• [PROBLEMS TO WORK ON]:
1. Write out the stretch of the Unangax evacuation text from "-Bill Tcheripanoff, Sr., of" through "into Japanese hands." word for word.
2. Judge whether each statement agrees with the Unangax evacuation text, answering yes or no and quoting the deciding words: (a) U.S. authorities evacuated 881 Unangax from nine villages. (b) Twenty people died at the Funter Bay camp. (c) Most evacuees were allowed to bring only a single suitcase.

Courtesy Aleutian/Pribilof Island Association and the National Archives.
Interior of Funter Bay cannery barracks. Conditions at the camps were shocking. The water supply was inadequate and unavailable in the winter. There was no sewer system, no laundry or bathing facilities. Most buildings had no electricity, heat, windows, or doors. There were holes in the roof and the floors were rotten. Food was so scarce that many had only one meal a day.
"In 1942, my wife and our four children were whipped away from our home... all our possessions were left... for mother nature to destroy.... I tried to pretend it was really a dream and this could not happen to me and my dear family."
-Bill Tcheripanoff, Sr., of Akutan
In response to Japanese aggression in the Aleutians, U.S. authorities evacuated 881 Unangax from nine villages. They were herded from their homes onto cramped transport ships, most allowed only a single suitcase. Heartbroken, Atka villagers watched as U.S. servicemen set their homes and church afire so they would not fall into Japanese hands.
The Unangax were transported to Southeast Alaska and there crowded into "duration villages": abandoned canneries, a herring saltery, and gold mine camp-rotting facilities with no plumbing, electricity or toilets. The Unangax lacked warm winter clothes, and camp food was poor, the water tainted. Accustomed to living in a world without trees, one open to the expansive sky, they suddenly found themselves crowded under the dense, shadowed canopy of the Southeast rainforest. For two years they would remain in these dark places, struggling to survive. Illness of one form or another struck all the evacuees, but medical care was often nonexistent, and the authorities were dismissive of the their complaints. Pneumonia and tuberculosis took the very young and the old. Thirty-two died at the Funter Bay camp, seventeen at Killisnoo, twenty at Ward lake, five at Burnett Inlet. With the death of the elders so, too, passed their knowledge of traditional Unangan ways.

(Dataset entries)
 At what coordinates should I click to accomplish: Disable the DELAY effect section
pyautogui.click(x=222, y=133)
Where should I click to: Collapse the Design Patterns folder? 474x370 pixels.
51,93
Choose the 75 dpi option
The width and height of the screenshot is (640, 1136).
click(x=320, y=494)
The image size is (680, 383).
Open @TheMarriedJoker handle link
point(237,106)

---

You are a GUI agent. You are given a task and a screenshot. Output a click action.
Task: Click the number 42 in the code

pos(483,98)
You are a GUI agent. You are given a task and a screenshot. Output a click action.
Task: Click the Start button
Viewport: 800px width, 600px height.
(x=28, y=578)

• [SOLUTION SET]:
1.
-Bill Tcheripanoff, Sr., of Akutan
In response to Japanese aggression in the Aleutians, U.S. authorities evacuated 881 Unangax from nine villages. They were herded from their homes onto cramped transport ships, most allowed only a single suitcase. Heartbroken, Atka villagers watched as U.S. servicemen set their homes and church afire so they would not fall into Japanese hands.

2.
(a) Yes: "U.S. authorities evacuated 881 Unangax from nine villages."
(b) No: "Thirty-two died at the Funter Bay camp"
(c) Yes: "most allowed only a single suitcase"